To see DC as "Our Nation's Capital," is to see it as not just for those who live there, but indeed everyone's home. Indeed the "neighbors" who need to be consulted are not just those who live nearby, but also those who live from Maryland, Virginia and indeed from sea to shining sea.
To understand DC as a home for the whole nation is to know it as a work of art, and as such has a symbolic end first and foremost. DC as a Capital ought to tell something to us about us, and it can do this by being more than just a collection of parts, but as one great piece of art in the form of its architecture and its urbanism. That architecture can tell a story, and like any story told anywhere in all of human history, needs to be whole, unified and cohesive to tell its story to us.
This is how L'Enfant saw the city, built apart from any of the already existing cities, a new work of art, symbolizing the new Nation formed by the Constitution.
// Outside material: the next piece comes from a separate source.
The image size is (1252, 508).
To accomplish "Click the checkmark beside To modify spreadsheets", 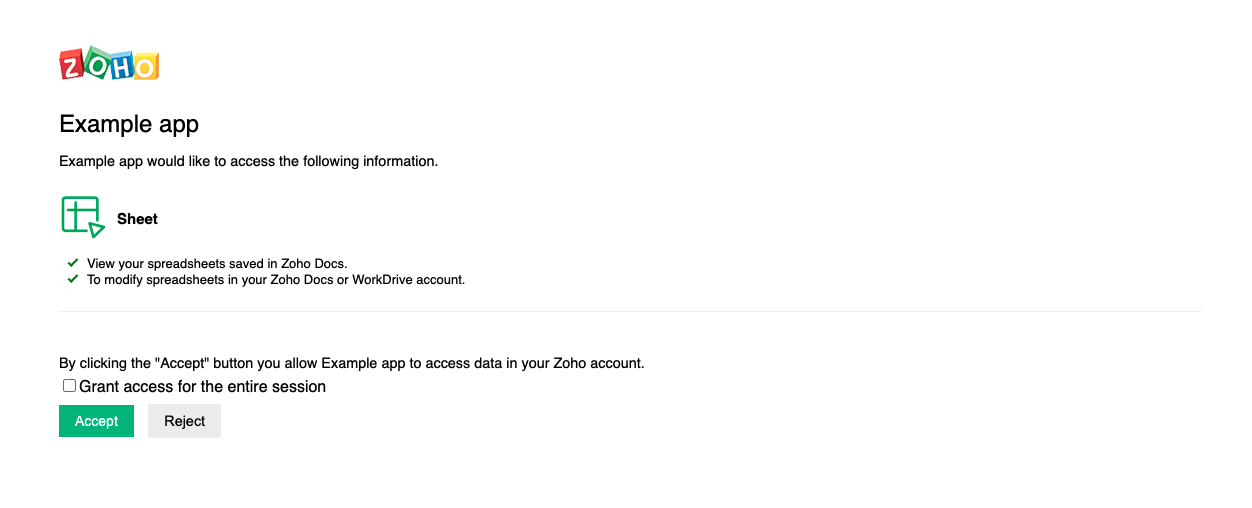I will [x=73, y=279].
Indeed the city is itself the bond between the states, a seal of confirmation pressed in stone, stating that we were then and are now One Nation.
DC symbolizes this best where the McMillan Commission - the predecessor to the current CFA - did its finest work creating the Mall as we know it today. The Mall as the scene of all of our greatest aspirations and dreams as Americans is the great stage that politicians use to arouse our passions, that leaders of all kinds call to our patriotism to think of the common good of our whole nation.
But it could not do this without a unity of form that the McMillan Commission created. A unity of form that resonates in a particular way with the idea that here no one man or woman's interests are to be placed over the interests of the nation. Monuments are erected only to those who, rather than placing themselves above the people, gavethemselves for the greater good of all. The McMillan Commissions genius shows clearly where, despite monumental buildings and memorials being built, the dome of the Capitol - the Hall of the People - still dominates over all other monuments and buildings of the city, reinforcing that it is to the people all deference is to be given.
The symbolism of our Constitutional City is what the CFA is charged with defending. In DC the symbolism of the city ought to apply to every neighborhood, not just the core of the Federal area. The architecture of our nation's Capital ought be harmonious and beautiful, mixing with its immediate neighbors but also with the city as a whole. From the monumental core to the smallest street, DC ought to be a symbol of harmony and a well ordered city like it ought to be, even if it falls well short of those aspirations.
The CFA is right in rejecting this and other buildings like it because rather than being harmonious with a work of art that the city, they point to themselves and say "look at me!" Folks like Marc Fisher know that when they say designs like this are "striking and inviting mix of old and new" and want architects to "push the decrepit system into a new era," they are pushing their own agenda, not the ordered harmony of L'Enfant and the McMillan Commission but disharmony and discord.
This addition proposed is not something that defers to the city and its order, but it rather pushes itself as "innovation" and "evolution." It is, frankly neither innovative or an evolution, but rather another bland glass box calling attention to itself like so many others. The architects of this building are like a mischevious trumpeter in the midst of a symphony who begins to play his own tune, trying to focus the the attention of on himself, rather than on creating together a work of true beauty.